In order to catch instances of criminal tax evasion the IRS may be violating the Fourth Amendment, the ACLU reported Wednesday. The civil liberties group obtained documents via FOIA that suggest that the IRS is reading Americans’ emails without warrants, although the agency remains cagey about its surveillance practices. Via the ACLU:
Last year, the ACLU sent a FOIA request to the IRS seeking records regarding whether it gets a warrant before reading people’s email, text messages and other private electronic communications. The IRS has now responded by sending us 247 pages of records describing the policies and practices of its criminal investigative arm when seeking the contents of emails and other electronic communications.
So does the IRS always get a warrant? Unfortunately, while the documents we have obtained do not answer this question point blank, they suggest otherwise. This question is too important for the IRS not to be completely forthright with the American public. The IRS should tell the public whether it always gets a warrant to access email and other private communications in the course of criminal investigations. And if the agency does not get a warrant, it should change its policy to always require one.
Part of the privacy issue at stake does not solely relate to the IRS, but legal precedent in general when it comes to the surveillance of emails without a warrant. As the ACLU explained, “the federal law that governs law enforcement access to emails, the Electronic Communications Privacy Act (ECPA), is hopelessly outdated. It draws a distinction between email that is stored on an email provider’s server for 180 days or less, and email that is older or has been opened. The former requires a warrant; the latter does not.” However, as the ACLU also noted, the 2010 6th Circuit Court of Appeals decision in United States v. Warshak dictated that the government must obtain a probable cause warrant before compelling email providers to turn over messages. “However, the IRS hasn’t told the public whether it is following Warshak everywhere in the country, or only within the Sixth Circuit.”

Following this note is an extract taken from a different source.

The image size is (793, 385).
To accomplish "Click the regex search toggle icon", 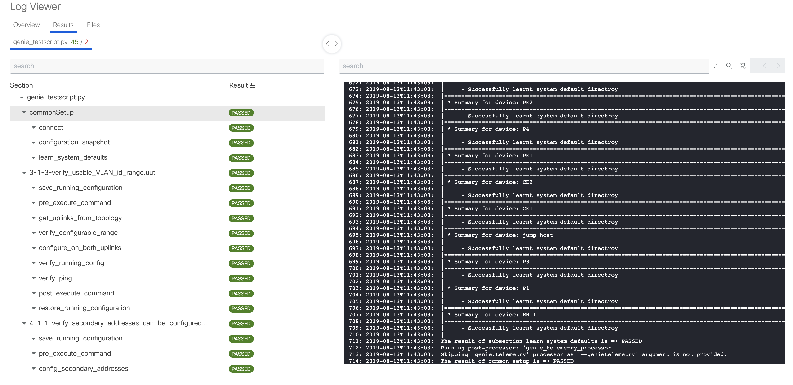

The civil liberties group is urging greater transparency from the agency about their surveillance of emails and has openly criticized the current stance on obtaining warrants:
The current version of the Internal Revenue Manual, available on the IRS website, continues to explain that no warrant is required for emails that are stored by an ISP for more than 180 days. Apparently the agency believes nothing of consequence has changed since ECPA was enacted in 1986, or the now-outdated Surveillance Handbook was published in 1994.